Stored dataset items:
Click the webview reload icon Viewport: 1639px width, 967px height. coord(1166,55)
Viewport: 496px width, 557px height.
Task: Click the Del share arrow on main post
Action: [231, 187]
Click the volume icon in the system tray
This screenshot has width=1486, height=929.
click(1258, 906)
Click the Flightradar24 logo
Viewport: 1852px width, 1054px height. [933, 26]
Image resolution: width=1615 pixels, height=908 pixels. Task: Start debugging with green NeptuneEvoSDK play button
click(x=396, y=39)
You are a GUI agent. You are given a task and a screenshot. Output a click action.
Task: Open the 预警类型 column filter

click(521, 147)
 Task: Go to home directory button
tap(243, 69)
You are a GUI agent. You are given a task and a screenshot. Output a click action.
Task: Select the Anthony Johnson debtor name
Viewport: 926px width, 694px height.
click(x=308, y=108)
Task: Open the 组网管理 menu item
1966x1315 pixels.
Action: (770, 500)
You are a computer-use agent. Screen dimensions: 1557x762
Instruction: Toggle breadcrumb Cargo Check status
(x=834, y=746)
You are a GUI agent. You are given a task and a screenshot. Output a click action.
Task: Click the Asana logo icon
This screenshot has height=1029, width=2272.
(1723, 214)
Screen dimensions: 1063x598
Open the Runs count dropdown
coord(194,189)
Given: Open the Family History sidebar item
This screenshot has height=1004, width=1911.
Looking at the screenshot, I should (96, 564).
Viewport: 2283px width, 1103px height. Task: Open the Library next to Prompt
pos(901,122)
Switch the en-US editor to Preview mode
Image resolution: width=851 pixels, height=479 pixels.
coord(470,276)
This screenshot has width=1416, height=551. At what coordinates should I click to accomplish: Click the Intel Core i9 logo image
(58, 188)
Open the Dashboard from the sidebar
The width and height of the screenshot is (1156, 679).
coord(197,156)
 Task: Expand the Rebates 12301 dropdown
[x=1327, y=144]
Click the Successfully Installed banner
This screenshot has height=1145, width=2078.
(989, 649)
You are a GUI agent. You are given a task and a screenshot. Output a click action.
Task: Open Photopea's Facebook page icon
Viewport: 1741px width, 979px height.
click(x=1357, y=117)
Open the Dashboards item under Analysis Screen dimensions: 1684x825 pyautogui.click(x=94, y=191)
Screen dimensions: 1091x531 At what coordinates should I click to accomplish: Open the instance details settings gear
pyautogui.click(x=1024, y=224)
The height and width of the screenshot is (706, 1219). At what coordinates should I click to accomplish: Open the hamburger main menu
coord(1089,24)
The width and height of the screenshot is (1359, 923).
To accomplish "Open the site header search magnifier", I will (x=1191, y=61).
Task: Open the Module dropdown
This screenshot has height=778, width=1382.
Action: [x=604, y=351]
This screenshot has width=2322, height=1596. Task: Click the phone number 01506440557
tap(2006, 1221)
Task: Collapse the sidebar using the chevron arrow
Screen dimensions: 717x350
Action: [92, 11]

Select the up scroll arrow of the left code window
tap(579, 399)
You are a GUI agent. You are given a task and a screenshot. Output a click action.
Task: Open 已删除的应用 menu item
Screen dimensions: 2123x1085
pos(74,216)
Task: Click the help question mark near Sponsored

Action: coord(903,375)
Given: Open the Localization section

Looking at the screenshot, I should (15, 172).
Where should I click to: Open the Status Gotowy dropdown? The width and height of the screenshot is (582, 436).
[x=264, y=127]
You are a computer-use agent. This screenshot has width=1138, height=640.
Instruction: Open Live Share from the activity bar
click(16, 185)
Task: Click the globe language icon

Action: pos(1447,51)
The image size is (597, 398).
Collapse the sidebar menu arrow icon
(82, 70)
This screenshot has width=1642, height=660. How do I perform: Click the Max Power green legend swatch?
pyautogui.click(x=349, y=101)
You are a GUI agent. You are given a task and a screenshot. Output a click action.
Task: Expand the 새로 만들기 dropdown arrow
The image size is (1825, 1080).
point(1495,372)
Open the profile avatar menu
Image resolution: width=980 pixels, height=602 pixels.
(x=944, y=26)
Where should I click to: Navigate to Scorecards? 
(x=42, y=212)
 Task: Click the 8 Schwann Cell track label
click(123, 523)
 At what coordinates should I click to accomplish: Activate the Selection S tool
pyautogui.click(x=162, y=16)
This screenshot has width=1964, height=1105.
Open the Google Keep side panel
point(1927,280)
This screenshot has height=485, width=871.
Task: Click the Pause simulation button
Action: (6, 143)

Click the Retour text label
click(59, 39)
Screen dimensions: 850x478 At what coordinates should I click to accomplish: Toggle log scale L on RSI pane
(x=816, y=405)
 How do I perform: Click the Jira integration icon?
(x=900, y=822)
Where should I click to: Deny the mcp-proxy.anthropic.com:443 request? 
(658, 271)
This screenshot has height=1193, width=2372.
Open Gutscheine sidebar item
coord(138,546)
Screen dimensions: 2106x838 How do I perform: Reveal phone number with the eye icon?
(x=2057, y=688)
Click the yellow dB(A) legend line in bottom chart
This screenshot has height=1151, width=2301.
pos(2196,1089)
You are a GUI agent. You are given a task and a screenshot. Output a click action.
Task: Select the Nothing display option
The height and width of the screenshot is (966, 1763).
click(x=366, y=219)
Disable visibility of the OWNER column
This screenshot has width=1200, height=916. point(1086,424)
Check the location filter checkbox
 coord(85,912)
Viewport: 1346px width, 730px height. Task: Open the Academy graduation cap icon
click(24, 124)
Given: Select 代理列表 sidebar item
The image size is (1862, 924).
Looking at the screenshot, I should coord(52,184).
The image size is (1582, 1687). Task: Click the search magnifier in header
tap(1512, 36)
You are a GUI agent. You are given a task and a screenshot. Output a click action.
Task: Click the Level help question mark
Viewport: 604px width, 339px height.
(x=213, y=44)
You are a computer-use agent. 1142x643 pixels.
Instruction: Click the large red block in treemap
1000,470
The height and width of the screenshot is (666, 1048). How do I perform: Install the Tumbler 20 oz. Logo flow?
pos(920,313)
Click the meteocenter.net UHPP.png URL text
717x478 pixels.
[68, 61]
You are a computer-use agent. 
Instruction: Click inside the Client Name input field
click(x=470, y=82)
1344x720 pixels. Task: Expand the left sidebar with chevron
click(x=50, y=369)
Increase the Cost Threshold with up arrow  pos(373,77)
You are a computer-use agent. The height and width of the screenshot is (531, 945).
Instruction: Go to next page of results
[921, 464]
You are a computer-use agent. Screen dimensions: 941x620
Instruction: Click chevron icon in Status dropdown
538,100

BRIEF: Check each line in the data for the word "computer", then report only how many lines contain it.

ANSWER BOX: 6